> [What this task involves]:
Every line of the entries below from the one containing "Instruction: Click the ampersand" to the one containing "Viewport: 970px width, 587px height.", both ends included, must be written out exactly. No other line belongs in the answer.

> [Data for this task]:
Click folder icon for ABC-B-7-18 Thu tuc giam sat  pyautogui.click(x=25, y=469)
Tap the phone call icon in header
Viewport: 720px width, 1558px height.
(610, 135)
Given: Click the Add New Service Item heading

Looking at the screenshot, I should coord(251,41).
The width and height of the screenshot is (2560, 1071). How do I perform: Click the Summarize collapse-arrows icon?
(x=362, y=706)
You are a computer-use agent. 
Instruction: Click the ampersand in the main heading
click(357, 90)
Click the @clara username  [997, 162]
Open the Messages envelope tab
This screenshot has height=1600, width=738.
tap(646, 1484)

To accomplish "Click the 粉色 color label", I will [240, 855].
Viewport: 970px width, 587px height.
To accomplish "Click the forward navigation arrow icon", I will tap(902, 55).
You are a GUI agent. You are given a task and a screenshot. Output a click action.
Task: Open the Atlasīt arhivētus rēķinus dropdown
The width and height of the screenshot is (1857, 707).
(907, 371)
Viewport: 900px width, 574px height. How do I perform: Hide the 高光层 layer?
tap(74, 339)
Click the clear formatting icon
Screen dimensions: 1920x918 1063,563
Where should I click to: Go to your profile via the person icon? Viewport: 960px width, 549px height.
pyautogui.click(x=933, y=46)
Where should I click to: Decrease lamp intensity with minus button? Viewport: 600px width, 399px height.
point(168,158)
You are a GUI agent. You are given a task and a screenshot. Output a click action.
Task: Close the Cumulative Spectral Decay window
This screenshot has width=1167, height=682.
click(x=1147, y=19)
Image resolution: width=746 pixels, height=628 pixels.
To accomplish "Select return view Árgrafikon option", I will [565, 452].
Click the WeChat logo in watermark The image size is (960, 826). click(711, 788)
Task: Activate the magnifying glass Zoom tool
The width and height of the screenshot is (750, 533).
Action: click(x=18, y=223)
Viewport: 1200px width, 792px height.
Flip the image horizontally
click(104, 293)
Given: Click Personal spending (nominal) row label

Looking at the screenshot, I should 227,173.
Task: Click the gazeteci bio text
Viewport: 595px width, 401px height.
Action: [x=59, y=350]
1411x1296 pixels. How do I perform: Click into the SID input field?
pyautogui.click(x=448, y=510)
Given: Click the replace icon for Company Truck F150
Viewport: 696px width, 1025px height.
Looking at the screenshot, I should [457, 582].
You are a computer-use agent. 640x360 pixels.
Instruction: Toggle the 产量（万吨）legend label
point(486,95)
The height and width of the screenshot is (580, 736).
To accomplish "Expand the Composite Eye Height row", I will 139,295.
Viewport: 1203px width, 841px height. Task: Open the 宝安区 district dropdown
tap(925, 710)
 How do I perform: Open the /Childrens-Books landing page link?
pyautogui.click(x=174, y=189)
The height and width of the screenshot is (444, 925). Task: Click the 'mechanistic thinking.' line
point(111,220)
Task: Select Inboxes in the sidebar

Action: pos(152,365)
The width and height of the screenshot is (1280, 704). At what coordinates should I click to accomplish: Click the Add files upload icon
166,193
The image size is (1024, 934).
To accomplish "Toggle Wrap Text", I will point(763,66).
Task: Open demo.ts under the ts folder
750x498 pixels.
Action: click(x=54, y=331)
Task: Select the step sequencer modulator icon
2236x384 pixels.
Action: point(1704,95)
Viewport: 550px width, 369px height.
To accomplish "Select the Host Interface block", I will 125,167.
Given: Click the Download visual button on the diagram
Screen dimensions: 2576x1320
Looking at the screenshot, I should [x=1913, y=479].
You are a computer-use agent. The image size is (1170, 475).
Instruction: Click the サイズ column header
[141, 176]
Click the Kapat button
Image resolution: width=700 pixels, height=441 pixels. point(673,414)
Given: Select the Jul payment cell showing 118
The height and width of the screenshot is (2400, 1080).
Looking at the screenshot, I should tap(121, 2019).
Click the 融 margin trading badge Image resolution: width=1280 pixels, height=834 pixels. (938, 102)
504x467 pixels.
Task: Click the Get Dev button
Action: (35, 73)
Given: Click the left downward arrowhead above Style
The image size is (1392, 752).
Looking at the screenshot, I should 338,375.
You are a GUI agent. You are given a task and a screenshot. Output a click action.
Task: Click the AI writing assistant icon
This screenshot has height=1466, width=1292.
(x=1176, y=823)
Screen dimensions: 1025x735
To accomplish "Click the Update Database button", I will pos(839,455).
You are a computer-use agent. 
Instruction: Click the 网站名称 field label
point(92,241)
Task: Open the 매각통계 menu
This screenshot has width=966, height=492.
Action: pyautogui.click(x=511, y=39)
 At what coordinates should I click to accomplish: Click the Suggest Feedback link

> [Response area]:
Instruction: Click the ampersand in the main heading
click(357, 90)
Click the @clara username  [997, 162]
Open the Messages envelope tab
This screenshot has height=1600, width=738.
tap(646, 1484)

To accomplish "Click the 粉色 color label", I will [240, 855].
Viewport: 970px width, 587px height.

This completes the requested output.